Evaluation Review
- Discipline: Research Methods
- Language: English
- Edited by: Jacob Klerman

Publication details
- History: 1977-present
- Publisher: SAGE Publications
- Frequency: Bimonthly
- Impact factor: 1.436 (2017)

Standard abbreviations
- ISO 4: Eval. Rev.

Indexing
- ISSN: 0193-841X (print) 1552-3926 (web)
- LCCN: 80643924
- OCLC no.: 5267706

Links
- Journal homepage; Online access; Online archive;

= Evaluation Review =

Evaluation Review is a peer-reviewed academic journal that publishes papers in the field of Social Sciences. The journal's editor is Jacob Klerman (Abt Associates). It was first published in 1977 by SAGE Publications, who continue to publish the journal today.

== Scope ==
Evaluation Review (ERX) aims to bring together applied evaluation methods used in a wide range of disciplines.

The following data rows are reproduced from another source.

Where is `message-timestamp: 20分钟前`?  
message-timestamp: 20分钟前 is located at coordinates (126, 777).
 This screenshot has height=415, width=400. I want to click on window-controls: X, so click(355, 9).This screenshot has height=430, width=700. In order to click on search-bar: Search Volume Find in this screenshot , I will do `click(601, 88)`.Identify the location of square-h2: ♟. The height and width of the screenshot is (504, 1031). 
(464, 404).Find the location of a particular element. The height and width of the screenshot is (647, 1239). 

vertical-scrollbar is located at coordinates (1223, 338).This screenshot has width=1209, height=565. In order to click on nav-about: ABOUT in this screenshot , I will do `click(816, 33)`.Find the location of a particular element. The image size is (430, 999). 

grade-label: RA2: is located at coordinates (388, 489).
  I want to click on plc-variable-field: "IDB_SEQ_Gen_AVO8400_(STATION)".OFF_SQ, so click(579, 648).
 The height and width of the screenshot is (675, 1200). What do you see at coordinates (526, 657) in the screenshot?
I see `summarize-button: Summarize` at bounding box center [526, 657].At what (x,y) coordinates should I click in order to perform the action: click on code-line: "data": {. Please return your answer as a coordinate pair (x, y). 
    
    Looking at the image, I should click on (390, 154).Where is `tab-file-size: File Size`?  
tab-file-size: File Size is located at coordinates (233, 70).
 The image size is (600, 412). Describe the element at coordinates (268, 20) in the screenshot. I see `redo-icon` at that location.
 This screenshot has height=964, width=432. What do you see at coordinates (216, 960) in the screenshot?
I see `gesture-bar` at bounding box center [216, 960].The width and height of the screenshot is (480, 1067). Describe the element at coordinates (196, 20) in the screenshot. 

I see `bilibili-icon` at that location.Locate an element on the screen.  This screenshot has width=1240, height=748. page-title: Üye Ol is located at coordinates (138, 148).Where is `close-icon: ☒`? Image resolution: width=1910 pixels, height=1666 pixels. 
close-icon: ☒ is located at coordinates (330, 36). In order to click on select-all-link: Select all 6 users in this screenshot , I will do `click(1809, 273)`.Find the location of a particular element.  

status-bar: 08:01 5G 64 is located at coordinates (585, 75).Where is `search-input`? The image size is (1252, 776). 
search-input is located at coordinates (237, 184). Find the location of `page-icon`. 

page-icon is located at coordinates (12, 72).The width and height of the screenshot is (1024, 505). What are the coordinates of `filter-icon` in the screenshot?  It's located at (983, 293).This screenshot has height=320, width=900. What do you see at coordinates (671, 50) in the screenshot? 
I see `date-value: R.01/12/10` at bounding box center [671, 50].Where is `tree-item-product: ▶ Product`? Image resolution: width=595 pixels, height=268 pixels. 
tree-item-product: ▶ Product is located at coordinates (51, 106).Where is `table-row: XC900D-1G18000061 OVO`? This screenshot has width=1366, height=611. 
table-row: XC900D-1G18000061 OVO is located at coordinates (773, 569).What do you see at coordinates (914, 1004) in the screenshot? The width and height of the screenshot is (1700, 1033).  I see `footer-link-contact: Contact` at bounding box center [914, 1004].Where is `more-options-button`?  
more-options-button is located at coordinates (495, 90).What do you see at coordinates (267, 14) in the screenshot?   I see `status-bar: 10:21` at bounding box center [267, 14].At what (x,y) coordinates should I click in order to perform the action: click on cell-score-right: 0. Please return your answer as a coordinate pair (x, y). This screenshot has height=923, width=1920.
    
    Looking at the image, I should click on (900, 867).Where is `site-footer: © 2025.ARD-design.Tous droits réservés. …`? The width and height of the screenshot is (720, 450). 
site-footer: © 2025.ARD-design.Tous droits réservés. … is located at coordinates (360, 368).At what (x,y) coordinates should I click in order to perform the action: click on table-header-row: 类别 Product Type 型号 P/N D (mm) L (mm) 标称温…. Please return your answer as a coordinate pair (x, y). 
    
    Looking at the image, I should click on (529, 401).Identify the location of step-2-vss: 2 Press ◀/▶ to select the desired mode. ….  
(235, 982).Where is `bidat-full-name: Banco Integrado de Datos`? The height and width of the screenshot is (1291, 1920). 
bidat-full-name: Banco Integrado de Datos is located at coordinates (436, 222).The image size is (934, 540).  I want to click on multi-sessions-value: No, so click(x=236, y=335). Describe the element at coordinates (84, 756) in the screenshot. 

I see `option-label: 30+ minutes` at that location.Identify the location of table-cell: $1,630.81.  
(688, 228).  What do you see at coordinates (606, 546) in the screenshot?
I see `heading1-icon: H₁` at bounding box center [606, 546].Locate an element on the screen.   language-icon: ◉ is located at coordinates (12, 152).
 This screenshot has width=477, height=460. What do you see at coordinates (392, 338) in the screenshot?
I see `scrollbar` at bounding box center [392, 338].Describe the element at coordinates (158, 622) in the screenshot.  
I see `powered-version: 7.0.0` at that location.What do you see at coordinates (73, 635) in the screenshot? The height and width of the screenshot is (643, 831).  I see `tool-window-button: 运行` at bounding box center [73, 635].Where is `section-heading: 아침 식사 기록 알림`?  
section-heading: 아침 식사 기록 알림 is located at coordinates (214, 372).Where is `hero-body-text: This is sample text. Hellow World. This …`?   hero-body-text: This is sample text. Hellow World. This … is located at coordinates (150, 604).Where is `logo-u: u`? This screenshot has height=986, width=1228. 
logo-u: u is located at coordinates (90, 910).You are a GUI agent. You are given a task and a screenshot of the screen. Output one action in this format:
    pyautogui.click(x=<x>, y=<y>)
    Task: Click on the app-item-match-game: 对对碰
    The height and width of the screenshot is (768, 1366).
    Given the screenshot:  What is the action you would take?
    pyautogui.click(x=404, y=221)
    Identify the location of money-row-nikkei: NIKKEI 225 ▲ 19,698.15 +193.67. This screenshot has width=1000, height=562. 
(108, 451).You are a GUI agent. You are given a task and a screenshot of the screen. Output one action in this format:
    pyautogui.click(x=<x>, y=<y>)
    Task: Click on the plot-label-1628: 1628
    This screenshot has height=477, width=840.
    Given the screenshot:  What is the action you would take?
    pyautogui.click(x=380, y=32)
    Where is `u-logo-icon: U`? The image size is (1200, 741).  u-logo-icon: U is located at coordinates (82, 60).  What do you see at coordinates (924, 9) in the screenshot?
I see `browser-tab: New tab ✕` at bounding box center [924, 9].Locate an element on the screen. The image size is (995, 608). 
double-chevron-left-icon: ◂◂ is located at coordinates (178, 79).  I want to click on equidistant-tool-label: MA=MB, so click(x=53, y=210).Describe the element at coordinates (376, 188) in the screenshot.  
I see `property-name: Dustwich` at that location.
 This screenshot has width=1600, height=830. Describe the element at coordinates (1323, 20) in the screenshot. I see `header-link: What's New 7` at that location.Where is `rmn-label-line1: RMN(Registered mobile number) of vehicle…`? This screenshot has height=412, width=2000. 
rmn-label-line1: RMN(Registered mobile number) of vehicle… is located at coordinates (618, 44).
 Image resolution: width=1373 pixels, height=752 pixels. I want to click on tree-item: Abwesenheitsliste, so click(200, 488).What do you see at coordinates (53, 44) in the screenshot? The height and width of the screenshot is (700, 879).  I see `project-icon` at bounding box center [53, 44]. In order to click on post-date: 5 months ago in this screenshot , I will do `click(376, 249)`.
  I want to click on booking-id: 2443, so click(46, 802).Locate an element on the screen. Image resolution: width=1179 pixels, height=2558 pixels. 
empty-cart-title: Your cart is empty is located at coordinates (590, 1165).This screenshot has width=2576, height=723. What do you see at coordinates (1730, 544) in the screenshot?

The journal is an interdisciplinary forum for social science researchers, planners, and policy makers who develop, implement, and utilize studies designed to improve the human condition. Evaluation Review publishes papers on quantitative and qualitative methodological developments, as well as related applied research issues.

== Abstracting and indexing ==
Evaluation Review is abstracted and indexed in, among other databases: SCOPUS, and the Social Sciences Citation Index. According to the Journal Citation Reports, its 2017 impact factor is 1.436, ranking it 34 out of 98 journals in the category 'Social Sciences, Interdisciplinary'.